> EXCERPTED TEXT:
•••

Integrations

The TensorZero Gateway integrates with the major LLM providers.

Model Providers

Provider	Chat Functions	JSON Functions	Streaming	Tool Use	Multimodal (Image)	Embeddings	Batch
Anthropic	✅	✅	✅	✅	✅	❌	❌
AWS Bedrock	✅	✅	✅	✅	❌	❌	❌
AWS SageMaker	✅	✅	✅	✅	❌	❌	❌
Azure OpenAI Service	✅	✅	✅	✅	❌	❌	❌
DeepSeek	✅	✅	⚠️	❌	❌	❌	❌
Fireworks AI	✅	✅	✅	✅	❌	❌	❌
GCP Vertex AI Anthropic	✅	✅	✅	✅	❌	❌	❌
GCP Vertex AI Gemini	✅	✅	✅	✅	❌	❌	❌
Google AI Studio Gemini	✅	✅	✅	✅	✅	❌	❌
Hyperbolic	✅	⚠️	✅	❌	❌	❌	❌
Mistral	✅	✅	✅	✅	❌	❌	❌
OpenAI and OpenAI-Compatible	✅	✅	✅	✅	✅	⚠️	✅
SGLang	✅	✅	✅	❌	❌	❌	❌
TGI	✅	✅	⚠️	❌	❌	❌	❌
Together AI	✅	✅	✅	✅	❌	❌	❌
vLLM	✅	✅	✅	❌	❌	❌	❌
xAI	✅	✅	✅	✅	❌	❌	❌

Limitations

The TensorZero Gateway makes a best effort to normalize configuration across providers. For example, certain providers don’t support tool_choice: required; in these cases, TensorZero Gateway will coerce the request to tool_choice: auto under the hood.

Currently, Fireworks AI and OpenAI are the only providers that support parallel_tool_calls. Additionally, TensorZero Gateway only supports strict (commonly referred to as Structured Outputs, Guided Decoding, or similar names) for Azure, GCP Vertex AI Gemini, Google AI Studio, OpenAI, Together AI, vLLM, and xAI.

•••

> DATA UNDER STUDY:

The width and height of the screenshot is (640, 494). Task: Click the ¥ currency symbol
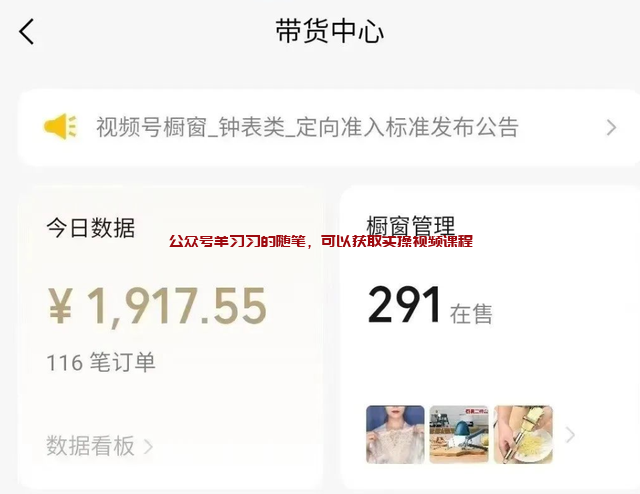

•••

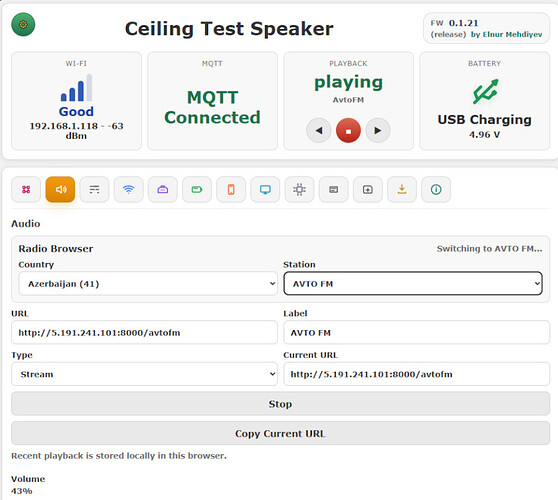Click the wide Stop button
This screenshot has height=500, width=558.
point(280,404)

•••

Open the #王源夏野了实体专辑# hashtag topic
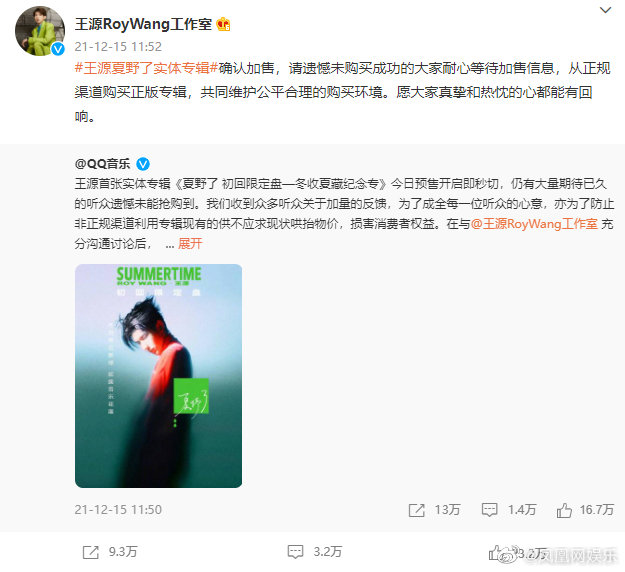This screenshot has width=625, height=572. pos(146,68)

•••

> WHAT NEEDS TO BE DONE:
Please name the only providers that the integrations text says support parallel_tool_calls.

> TASK RESULT:
Fireworks AI and OpenAI.